Nothing gives motion picture industry flacks like Jack Valenti apoplexy quicker than the thought of some teenager downloading The Matrix or Shrek on the Internet for free. Yet anime powerhouse Manga Entertainment took the opposite tack in its approach to marketing Blood: The Last Vampire. On the very day that Blood: The Last Vampire went on sale on DVD and VHS (August 28), the entire film was streamed on the Sputnik 7 web site. The forty-eight minute film was available free without registering on the site for 24 hours only. A reported 61,000 users downloaded all or portions of the award-winning anime horror film, which was also playing theatrically in several cities at the same time (see 'Blood: The Last Vampire Bows in August'). In spite of its availability in other channels, Manga has sold 70,000 DVDs and more than 30,000 VHS units of the film already and studio president Marvin Gleicher told Video Business that 'massive reorders have just been flying in.'
Video sales have become so important that in the case of Blood: The Last Vampire, at least, the film's theatrical release was seen as another way to increase interest in the film and to spur sales of video products, not as something to be protected by delaying the release of the video and DVD versions. Even more radical was the free streaming of the film on the Internet. Gleicher told Video Business that he wouldn't necessarily use that strategy for every film, but in the case of Blood: The Last Vampire, 'I used it strictly as a marketing tool, because I knew that once people saw Blood, they would want to own it because of its quality. It kind of mushroomed as a viral marketing campaign, it's using different platforms for marketing.
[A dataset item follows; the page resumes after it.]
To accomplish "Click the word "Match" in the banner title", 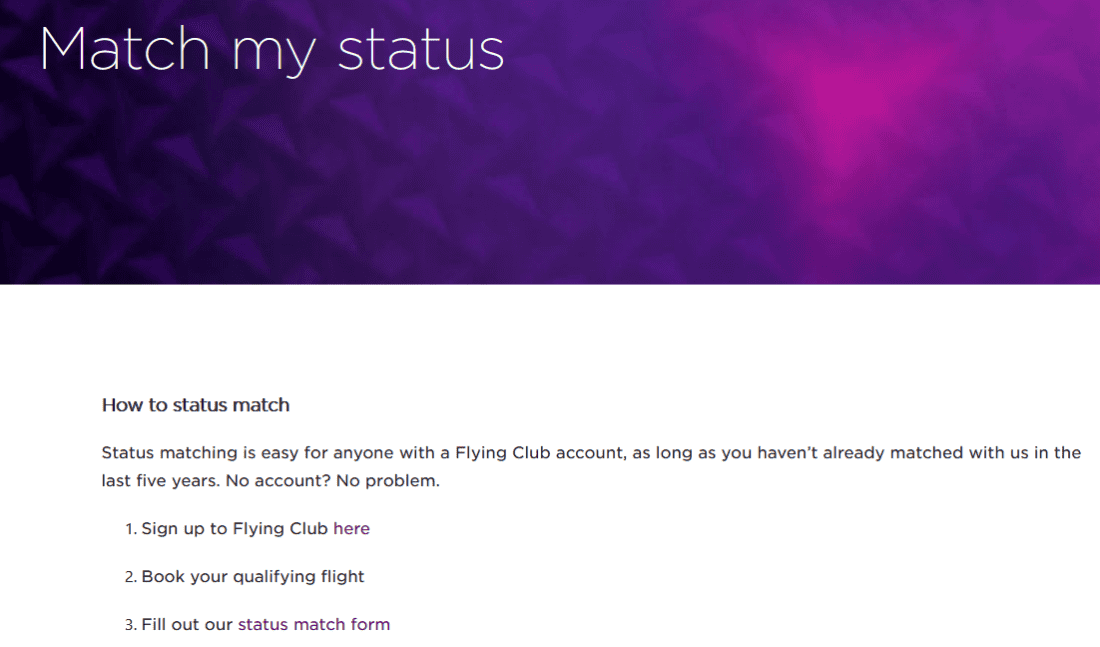I will [125, 48].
Your theatrical is positioning the film to get reviews in national papers as well as future revenue for videos.'
Blood: The Last Vampire is indeed a groundbreaking work of computer animation. The first Japanese fully digital animated feature film, Blood: The Last Vampire takes a different approach to utilizing the potential of the computer in animation. The character designs and backgrounds were created using traditional drawing techniques, but these design elements were painted, compiled, lit and modeled by computer. The result looks more like traditional animation than the hyper-realistic computer animation done by Squaresoft for Final Fantasy: The Spirits Within, but Blood: The Last Vampire is in its own way just as much of a visual 'knockout.' Produced by Studio IG (Ghost in the Shell), the film was supervised under the direction of director Mamoru Oshii (Ghost in the Shell) and directed by Hiroyuki Kitakubo, who began his career in anime by working as an animator on Otomo's Akira.